WHAT YOU HAVE TO DO >> Using the data below, return the stretch from the line that contains "Task: Open the Feedback side tab" through the line that contains "The width and height of the screenshot is (952, 1270).", both included, exactly as it stands and nothing beyond it.

[Stored data]
━━━━━━
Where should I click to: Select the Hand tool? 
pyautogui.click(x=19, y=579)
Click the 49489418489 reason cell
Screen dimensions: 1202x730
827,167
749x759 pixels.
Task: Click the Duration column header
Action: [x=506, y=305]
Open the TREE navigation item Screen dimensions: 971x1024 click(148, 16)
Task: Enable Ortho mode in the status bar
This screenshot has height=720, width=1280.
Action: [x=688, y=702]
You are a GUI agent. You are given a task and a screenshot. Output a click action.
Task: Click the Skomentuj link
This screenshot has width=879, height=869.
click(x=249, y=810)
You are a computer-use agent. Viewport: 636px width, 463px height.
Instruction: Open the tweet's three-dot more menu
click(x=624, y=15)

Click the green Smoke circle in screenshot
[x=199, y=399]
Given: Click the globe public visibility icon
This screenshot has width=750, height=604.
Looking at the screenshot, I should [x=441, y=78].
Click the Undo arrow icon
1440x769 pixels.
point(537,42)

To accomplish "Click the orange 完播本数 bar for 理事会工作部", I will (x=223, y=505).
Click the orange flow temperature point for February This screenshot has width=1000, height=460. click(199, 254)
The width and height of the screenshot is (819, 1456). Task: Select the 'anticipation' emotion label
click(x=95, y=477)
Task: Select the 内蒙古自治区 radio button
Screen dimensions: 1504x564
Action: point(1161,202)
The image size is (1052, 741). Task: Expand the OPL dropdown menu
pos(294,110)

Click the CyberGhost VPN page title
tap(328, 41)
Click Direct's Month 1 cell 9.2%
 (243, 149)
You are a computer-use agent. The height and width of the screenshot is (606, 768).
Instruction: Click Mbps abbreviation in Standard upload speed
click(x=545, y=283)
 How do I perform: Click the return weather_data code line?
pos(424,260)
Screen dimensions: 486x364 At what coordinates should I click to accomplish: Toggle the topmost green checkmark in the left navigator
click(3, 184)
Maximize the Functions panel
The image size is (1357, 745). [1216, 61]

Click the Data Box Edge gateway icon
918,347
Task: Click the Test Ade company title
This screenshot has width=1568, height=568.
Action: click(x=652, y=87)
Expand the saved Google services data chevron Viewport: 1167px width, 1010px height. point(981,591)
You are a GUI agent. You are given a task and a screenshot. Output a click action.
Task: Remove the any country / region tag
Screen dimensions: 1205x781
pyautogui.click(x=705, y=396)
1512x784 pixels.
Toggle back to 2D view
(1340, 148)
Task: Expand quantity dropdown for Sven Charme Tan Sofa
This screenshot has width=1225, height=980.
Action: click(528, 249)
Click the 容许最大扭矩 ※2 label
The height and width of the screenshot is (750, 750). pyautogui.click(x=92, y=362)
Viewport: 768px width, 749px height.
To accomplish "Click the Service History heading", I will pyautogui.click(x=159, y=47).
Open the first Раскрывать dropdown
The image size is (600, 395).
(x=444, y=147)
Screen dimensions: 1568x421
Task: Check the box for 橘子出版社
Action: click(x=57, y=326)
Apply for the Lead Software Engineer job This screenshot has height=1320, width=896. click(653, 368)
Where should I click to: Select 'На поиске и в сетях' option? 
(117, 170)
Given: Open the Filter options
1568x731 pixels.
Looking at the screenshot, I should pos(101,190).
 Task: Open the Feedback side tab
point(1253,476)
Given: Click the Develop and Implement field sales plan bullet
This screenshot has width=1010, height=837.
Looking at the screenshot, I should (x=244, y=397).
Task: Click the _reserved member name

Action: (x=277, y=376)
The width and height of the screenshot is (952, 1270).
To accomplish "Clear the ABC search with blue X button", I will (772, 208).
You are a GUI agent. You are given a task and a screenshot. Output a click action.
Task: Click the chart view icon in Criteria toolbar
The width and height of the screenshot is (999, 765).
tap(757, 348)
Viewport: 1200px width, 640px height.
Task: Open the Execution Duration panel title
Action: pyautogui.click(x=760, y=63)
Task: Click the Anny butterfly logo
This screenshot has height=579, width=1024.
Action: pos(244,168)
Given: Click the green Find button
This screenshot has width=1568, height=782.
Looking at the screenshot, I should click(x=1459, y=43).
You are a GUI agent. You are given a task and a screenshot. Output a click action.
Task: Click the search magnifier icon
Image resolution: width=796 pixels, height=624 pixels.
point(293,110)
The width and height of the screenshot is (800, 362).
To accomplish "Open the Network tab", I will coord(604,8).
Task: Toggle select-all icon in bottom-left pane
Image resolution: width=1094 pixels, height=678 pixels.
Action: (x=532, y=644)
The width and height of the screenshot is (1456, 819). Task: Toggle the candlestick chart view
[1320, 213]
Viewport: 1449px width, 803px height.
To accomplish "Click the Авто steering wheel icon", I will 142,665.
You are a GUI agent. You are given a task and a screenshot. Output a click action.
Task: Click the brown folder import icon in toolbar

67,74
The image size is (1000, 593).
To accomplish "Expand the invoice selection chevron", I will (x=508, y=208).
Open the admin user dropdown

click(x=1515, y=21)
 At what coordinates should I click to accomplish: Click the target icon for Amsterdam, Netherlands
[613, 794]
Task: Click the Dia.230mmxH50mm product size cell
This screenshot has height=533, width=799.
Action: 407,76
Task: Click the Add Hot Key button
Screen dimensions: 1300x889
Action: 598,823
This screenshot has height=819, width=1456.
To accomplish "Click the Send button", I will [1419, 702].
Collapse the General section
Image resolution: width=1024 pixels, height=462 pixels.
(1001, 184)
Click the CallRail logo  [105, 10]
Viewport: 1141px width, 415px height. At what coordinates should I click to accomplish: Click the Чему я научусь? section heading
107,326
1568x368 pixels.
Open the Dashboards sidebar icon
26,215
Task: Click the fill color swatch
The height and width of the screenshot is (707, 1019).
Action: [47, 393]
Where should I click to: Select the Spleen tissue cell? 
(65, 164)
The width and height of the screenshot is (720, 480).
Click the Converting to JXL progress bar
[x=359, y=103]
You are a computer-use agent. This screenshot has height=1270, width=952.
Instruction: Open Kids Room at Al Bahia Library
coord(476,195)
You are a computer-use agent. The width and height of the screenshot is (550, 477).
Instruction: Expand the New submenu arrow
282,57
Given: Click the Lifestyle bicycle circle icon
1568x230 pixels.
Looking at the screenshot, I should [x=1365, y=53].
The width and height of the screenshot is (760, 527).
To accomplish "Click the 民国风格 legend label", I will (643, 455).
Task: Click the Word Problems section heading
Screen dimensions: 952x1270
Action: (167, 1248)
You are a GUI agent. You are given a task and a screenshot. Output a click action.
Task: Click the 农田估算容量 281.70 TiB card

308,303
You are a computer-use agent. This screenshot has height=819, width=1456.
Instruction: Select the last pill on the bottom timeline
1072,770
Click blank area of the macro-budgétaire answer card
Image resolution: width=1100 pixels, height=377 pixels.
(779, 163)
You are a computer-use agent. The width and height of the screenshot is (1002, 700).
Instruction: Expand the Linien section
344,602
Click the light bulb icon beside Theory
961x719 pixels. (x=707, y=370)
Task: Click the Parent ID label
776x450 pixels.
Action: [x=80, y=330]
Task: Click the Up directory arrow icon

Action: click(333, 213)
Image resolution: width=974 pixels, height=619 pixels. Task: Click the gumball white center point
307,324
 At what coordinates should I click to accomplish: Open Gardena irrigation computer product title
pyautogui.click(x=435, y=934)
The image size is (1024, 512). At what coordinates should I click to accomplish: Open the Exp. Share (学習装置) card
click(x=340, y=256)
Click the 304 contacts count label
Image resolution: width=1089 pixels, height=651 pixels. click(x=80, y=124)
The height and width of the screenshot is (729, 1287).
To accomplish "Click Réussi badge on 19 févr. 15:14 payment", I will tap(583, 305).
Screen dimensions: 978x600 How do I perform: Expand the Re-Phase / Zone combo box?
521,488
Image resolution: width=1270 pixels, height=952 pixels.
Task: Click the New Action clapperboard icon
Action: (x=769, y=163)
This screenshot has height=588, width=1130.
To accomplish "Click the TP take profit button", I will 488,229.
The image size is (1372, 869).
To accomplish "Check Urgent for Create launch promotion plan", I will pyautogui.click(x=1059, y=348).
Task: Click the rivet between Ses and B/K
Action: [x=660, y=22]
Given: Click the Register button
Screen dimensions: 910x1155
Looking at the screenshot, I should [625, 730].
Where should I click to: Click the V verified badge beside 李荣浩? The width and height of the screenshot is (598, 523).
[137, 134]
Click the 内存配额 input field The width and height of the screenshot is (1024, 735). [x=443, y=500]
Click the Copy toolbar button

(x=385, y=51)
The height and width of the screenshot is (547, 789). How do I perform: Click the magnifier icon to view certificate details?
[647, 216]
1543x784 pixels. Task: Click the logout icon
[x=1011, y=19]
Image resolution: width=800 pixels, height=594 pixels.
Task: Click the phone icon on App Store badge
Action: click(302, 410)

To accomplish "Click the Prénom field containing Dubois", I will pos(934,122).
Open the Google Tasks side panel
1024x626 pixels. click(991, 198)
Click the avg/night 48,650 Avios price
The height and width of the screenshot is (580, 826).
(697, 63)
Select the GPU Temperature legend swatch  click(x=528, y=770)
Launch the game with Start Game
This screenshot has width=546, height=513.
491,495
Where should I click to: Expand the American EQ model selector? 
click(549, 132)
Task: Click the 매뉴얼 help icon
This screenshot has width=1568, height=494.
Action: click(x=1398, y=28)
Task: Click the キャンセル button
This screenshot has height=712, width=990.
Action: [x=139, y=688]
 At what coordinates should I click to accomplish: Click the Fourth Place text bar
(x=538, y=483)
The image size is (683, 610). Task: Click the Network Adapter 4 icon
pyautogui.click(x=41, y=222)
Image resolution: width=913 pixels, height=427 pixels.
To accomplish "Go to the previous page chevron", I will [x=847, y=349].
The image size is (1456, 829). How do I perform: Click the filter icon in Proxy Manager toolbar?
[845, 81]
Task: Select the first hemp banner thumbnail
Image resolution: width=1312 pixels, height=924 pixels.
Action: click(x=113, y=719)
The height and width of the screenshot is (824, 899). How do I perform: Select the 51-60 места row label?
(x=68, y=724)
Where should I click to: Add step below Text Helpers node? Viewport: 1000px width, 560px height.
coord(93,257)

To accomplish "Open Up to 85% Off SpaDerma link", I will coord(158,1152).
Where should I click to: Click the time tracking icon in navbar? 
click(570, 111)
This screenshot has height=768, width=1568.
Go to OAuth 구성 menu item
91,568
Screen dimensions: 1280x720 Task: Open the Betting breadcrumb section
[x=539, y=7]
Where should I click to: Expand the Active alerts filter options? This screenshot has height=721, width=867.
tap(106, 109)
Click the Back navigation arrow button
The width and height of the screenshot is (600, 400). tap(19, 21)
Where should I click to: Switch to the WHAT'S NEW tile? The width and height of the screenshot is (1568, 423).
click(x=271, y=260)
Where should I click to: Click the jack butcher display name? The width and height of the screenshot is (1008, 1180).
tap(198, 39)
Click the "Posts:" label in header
━━━━━━
OUTPUT FOR THIS EXERCISE >>
 Task: Open the Feedback side tab
point(1253,476)
Given: Click the Develop and Implement field sales plan bullet
This screenshot has width=1010, height=837.
Looking at the screenshot, I should (x=244, y=397).
Task: Click the _reserved member name

Action: (x=277, y=376)
The width and height of the screenshot is (952, 1270).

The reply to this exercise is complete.